【翻譯練習】錢的真正價值

The Real Value of Money

作者:Mark Manson
來源:https://markmanson.net/the-real-value-of-money

  某個夏日午後,一群出社會不久的大學畢業生,決定登門拜訪他們最敬愛的教授。這些年輕人畢業將滿一年,一個個都已提槍上陣,殺進所謂的「現實世界」,面對紛至沓來的種種失望和困惑。

  這天下午,這些畢業生向教授抱怨脫離學生身分後的日子有多難受。他們抱怨工時長,抱怨老闆機車,抱怨職場競爭,也抱怨不知為何每個人掛在口邊或放在心上的,就只是錢,錢,錢。

  過了一會兒,教授起身去泡咖啡。教授拿了六只杯子,一人一杯,其中三杯是廉價的免洗杯,另外三杯是精緻的瓷杯,然後請各位同學自行取用咖啡。

  短短幾秒,這群年輕人就開始討價還價。「喂,你怎麼可以拿那杯?」「怎樣,我就是要拿那杯,是我開車載你們來的耶。」「管你的,是我先拿到的,你去拿別杯啦。」他們笑鬧嗔怪著誰該拿哪一杯,友情當中默默透出競爭氣氛。

  年輕人終於就坐,教授笑說:「看吧?問題出在你們自己。你們都在吵誰才有資格用漂亮的杯子,可是你們真正想擁有的,不就是杯子裡的咖啡嗎。」

  錢是個敏感的話題,因為大多數人或多或少都把很大一部分的自我價值和身分,聯想到自己的工作和賺到多少錢。確實,錢可以說是一種市場價值,用來衡量我們的技巧和能力,所以每當談到錢,我們都顯得有些不耐煩,坐立難安。

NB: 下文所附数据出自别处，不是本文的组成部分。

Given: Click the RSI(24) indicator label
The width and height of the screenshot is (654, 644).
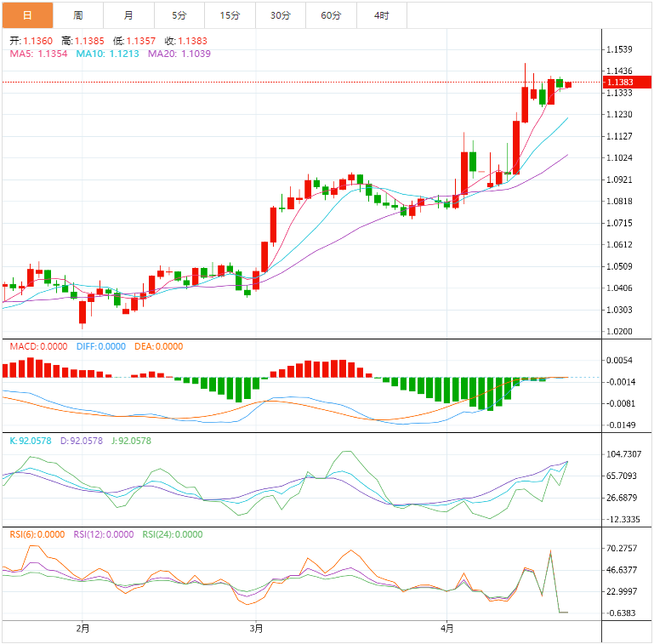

  可是,錢只不過是一種用來存放價值的載體,錢並不是價值的本體。

  價值的載體,在人生中有很多種:時間是一種,知識是一種,幸福感和其他正面的情緒也是一種。錢往往只是扮演媒介角色,讓各種價值載體得以互換。

  錢並不是人生富有的因,而是富有的果。同樣地,人們以為錢是導致問題發生的因,但其實是個誤會,錢通常是這些問題最顯而易見的果。

  錢是流動的,唯有實際運用錢,才會實現錢的價值。因此,錢是一面鏡子,映射出錢財擁有者的價值和意念。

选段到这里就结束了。